The Reader

The Reader is one of those movies that feels specifically tailored for this time of year, a tasteful, adult historical drama with a teensy bit of nudity, suppressed emotion and a big reveal at the end. It's telling that producer Harvey Weinstein rushed the thing so much to make it in time for this year's Oscar race. At any other time it would feel out place, a forgotten child left somewhere no one will pay attention to it.

Were there any real passion or feeling behind it, The Reader might feel like more than just a space-filler on the inexorable march to Oscar night. But despite the best efforts of three talented lead actors, and a director who has shown immense charisma in the past, The Reader just lies there on the screen, demanding the audience care but never offering them much to hold onto.

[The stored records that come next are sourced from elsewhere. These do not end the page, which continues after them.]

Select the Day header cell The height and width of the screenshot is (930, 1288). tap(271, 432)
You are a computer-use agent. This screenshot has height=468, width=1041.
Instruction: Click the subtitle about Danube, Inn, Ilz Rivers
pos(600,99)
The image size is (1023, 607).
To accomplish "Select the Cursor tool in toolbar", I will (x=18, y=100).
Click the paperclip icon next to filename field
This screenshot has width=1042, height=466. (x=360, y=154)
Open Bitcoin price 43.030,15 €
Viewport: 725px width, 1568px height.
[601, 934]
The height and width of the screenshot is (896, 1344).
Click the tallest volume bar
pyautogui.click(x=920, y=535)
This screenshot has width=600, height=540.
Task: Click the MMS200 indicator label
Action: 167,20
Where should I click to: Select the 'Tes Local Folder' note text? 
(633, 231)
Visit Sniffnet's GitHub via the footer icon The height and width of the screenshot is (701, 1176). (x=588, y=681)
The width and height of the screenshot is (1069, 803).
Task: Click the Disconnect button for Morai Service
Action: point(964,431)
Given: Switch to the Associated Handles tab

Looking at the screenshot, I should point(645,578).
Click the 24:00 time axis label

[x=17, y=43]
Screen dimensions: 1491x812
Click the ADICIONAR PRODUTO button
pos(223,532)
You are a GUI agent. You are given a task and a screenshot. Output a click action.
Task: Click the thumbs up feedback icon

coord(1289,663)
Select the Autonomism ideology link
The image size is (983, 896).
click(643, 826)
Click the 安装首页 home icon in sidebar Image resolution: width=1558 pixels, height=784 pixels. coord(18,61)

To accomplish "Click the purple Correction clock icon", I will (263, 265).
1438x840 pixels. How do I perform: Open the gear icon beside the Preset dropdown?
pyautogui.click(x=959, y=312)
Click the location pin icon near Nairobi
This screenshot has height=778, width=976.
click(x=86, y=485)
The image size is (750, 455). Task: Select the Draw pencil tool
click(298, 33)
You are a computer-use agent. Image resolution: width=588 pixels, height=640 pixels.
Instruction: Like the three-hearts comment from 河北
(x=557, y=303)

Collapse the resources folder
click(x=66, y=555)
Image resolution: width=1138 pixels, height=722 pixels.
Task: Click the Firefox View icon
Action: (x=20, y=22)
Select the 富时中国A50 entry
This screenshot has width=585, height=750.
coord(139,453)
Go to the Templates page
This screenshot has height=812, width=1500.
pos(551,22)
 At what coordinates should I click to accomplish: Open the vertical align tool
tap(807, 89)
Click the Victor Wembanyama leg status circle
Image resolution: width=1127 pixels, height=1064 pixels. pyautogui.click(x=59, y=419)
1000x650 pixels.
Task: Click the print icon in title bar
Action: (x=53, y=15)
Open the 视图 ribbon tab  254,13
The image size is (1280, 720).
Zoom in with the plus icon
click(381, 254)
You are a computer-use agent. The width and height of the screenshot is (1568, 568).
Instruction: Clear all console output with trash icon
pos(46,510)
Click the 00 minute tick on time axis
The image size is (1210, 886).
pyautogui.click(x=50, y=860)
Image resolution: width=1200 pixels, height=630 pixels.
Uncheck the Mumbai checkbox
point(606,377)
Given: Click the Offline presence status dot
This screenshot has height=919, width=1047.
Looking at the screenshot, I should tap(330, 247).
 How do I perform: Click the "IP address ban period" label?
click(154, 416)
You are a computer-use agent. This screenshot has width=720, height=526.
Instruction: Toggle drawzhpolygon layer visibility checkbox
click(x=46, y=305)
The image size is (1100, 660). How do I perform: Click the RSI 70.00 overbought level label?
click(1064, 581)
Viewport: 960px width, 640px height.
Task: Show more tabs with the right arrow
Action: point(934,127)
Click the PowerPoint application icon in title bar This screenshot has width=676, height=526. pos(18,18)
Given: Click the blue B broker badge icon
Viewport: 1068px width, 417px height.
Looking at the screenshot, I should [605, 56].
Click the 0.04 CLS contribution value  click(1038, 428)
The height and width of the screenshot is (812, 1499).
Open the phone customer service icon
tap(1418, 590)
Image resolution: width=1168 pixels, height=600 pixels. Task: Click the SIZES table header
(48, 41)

Kate Winslet tries giving the movie's best performance but ends up a blank slate as Hanna Schmitz, a former SS officer working for the railroad in Berlin in 1958. She impulsively begins an affair with Michael (David Kross), a 15-year-old eager to accept every sexual lesson she gives him. The title comes about because she asks him to read aloud from all kind of great works of literature-- an act you imagine was more engaging in Bernhard Schlink's novel, despite director Stephen Daldry's efforts with fluid editing and camerawork.

The affair lasts only a few months but we are told, rather than shown, that it has a huge impact on Michael, who goes on to study law. Through a coincidence barely allowable even in a movie like this one, Michael's law class witnesses Hanna's trial for war crimes during World War II. He sits in the balcony and weeps silently as she accepts the blame for the death of over 300 women in a fire, even though he's figured out a secret that would exonerate her if she weren't too embarrassed to share it.

For unclear reasons, the story carries through to the 70s and beyond, where Michael is now played by Ralph Fiennes, doing his best to convey emotional turmoil from the past. Winslet plays Hanna throughout, going through a gauntlet of old age makeup that looks impressive but adds little depth to her thinly sketched character. Lena Olin, playing a Holocaust survivor, gets a scene bigger than any of Winslet's near the end when she urges adult Michael to buck up and get over his survivor's guilt.

In the background of The Reader is the fascinating story of Germany's recovery after World War II, and how old scars of the war were dredged up even when the villains, like Hanna, were already deeply involved in punishing themselves. But for Hanna to feel so meaningful, she needed to be a real person; instead she's essentially a male fantasy, a lusty older woman who teaches a boy in the ways of romance, with a dark past that lets the boy feel complex emotions to boot. Nobody is better than Kate Winslet at turning types into actual people, but she's adrift here with no coherent character to grab onto. Kross and Fiennes are both good and engaging, but Michael isn't all that much more interesting than Hanna, the transition from callow youth to guilt-ridden man never all that clear.

The lovely cinematography from Roger Deakins and Chris Menges, coupled with Nico Muhly's florid, somewhat overbearing score, make The Reader look and feel like the kind of movie you ought to take seriously. But don't be fooled by the elegant exterior; The Reader never fulfills its promises of relevance and depth.